## DATASET CONTENT
*** Begin section ***
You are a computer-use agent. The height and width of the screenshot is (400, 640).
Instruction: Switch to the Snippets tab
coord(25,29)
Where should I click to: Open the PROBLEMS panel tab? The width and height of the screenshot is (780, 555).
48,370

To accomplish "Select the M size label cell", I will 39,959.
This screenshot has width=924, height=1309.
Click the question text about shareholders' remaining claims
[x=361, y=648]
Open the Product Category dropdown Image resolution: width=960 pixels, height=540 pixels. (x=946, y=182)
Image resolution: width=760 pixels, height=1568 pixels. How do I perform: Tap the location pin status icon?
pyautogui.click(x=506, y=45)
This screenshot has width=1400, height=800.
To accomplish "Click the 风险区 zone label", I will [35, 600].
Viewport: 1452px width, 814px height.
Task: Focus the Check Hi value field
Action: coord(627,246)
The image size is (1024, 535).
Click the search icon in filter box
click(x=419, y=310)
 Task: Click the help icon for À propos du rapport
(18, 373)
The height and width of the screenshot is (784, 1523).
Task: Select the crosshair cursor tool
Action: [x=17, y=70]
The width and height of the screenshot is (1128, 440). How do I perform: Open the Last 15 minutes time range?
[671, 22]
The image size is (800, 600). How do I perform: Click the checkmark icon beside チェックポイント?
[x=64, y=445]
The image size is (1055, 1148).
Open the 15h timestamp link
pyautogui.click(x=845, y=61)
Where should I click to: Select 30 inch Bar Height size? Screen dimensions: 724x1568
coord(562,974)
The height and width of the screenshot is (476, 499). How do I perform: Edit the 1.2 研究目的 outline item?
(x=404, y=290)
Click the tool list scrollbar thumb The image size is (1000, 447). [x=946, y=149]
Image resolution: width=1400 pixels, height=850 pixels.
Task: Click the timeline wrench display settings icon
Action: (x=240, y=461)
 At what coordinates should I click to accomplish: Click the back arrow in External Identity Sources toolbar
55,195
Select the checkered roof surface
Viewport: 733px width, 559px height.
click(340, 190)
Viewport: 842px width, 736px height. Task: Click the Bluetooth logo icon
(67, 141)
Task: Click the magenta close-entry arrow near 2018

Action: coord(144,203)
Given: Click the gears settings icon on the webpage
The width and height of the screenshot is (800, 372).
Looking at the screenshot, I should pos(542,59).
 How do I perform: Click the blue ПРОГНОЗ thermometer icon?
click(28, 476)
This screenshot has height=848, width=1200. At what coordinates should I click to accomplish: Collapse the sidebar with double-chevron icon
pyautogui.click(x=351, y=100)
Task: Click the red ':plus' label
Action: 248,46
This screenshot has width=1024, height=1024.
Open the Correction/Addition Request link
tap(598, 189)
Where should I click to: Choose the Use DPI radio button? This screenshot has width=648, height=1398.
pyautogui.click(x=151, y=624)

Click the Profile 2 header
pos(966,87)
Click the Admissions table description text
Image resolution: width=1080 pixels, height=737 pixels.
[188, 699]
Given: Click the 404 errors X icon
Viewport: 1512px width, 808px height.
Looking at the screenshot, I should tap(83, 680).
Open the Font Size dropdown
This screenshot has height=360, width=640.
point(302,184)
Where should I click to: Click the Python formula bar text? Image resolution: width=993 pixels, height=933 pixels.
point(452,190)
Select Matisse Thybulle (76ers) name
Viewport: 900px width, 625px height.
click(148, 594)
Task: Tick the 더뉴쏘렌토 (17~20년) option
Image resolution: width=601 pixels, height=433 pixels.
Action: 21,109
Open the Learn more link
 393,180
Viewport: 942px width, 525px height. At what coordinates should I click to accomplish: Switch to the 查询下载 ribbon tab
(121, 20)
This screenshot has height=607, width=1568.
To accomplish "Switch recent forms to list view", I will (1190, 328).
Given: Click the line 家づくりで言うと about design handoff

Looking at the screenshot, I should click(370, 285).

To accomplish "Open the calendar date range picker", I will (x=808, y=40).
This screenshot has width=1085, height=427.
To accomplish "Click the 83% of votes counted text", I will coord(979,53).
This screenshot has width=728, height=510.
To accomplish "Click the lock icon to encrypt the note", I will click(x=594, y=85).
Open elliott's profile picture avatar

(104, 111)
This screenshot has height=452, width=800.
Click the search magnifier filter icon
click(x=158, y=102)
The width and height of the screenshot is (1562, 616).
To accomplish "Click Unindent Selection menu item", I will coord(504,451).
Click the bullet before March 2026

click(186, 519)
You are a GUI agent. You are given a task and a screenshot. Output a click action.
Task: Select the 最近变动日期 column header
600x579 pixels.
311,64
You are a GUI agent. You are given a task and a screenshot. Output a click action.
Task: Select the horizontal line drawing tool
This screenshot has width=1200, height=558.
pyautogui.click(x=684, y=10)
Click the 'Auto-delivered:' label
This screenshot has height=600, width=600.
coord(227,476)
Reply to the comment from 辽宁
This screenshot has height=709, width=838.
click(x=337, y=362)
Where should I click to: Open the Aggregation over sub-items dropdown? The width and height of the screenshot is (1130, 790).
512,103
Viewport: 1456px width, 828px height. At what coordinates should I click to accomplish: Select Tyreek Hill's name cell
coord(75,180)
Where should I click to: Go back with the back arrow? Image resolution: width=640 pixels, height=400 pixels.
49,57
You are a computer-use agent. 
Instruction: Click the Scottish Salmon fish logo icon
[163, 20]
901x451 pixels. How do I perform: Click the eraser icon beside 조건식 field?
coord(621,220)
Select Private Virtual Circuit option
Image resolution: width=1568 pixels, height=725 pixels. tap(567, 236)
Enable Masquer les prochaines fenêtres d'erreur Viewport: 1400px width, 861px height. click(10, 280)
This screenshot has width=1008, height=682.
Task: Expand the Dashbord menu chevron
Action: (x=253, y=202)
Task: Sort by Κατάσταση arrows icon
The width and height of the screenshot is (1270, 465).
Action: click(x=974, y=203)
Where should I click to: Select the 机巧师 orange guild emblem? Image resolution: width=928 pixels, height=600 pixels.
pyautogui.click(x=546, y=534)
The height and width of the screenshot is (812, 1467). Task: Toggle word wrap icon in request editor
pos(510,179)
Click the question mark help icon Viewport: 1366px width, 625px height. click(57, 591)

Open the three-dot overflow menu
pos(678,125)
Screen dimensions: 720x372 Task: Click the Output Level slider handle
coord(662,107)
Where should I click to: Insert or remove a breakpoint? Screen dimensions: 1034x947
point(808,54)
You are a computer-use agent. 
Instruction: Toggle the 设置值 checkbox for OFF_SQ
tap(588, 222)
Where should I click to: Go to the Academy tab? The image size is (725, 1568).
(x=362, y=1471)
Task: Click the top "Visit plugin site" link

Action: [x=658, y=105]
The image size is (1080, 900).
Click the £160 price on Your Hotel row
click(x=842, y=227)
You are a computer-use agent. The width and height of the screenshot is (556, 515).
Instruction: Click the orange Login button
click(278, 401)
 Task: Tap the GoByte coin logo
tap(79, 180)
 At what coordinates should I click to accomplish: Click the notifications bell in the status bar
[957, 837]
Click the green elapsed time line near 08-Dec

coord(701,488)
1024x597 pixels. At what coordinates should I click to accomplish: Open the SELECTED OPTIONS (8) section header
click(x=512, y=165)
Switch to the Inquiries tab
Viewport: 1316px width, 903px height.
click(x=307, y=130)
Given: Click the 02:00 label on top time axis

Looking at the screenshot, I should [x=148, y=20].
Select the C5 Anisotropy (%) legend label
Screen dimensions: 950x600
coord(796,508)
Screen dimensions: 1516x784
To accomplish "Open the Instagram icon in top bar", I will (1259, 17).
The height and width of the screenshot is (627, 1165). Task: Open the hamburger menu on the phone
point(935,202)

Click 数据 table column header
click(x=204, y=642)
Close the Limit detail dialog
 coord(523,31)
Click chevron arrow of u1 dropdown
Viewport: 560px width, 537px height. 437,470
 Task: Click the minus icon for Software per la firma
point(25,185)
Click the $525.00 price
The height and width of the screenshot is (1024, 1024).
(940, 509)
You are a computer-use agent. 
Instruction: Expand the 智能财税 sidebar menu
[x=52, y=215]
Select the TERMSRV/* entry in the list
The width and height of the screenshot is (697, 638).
*** End section ***
## THE TASK
Exactly and only the lines from the one containing "Select the C5 Anisotropy (%) legend label" through the end of the material are to be reproduced, both ends included.

## WORKED SOLUTION
Select the C5 Anisotropy (%) legend label
Screen dimensions: 950x600
coord(796,508)
Screen dimensions: 1516x784
To accomplish "Open the Instagram icon in top bar", I will (1259, 17).
The height and width of the screenshot is (627, 1165). Task: Open the hamburger menu on the phone
point(935,202)

Click 数据 table column header
click(x=204, y=642)
Close the Limit detail dialog
 coord(523,31)
Click chevron arrow of u1 dropdown
Viewport: 560px width, 537px height. 437,470
 Task: Click the minus icon for Software per la firma
point(25,185)
Click the $525.00 price
The height and width of the screenshot is (1024, 1024).
(940, 509)
You are a computer-use agent. 
Instruction: Expand the 智能财税 sidebar menu
[x=52, y=215]
Select the TERMSRV/* entry in the list
The width and height of the screenshot is (697, 638).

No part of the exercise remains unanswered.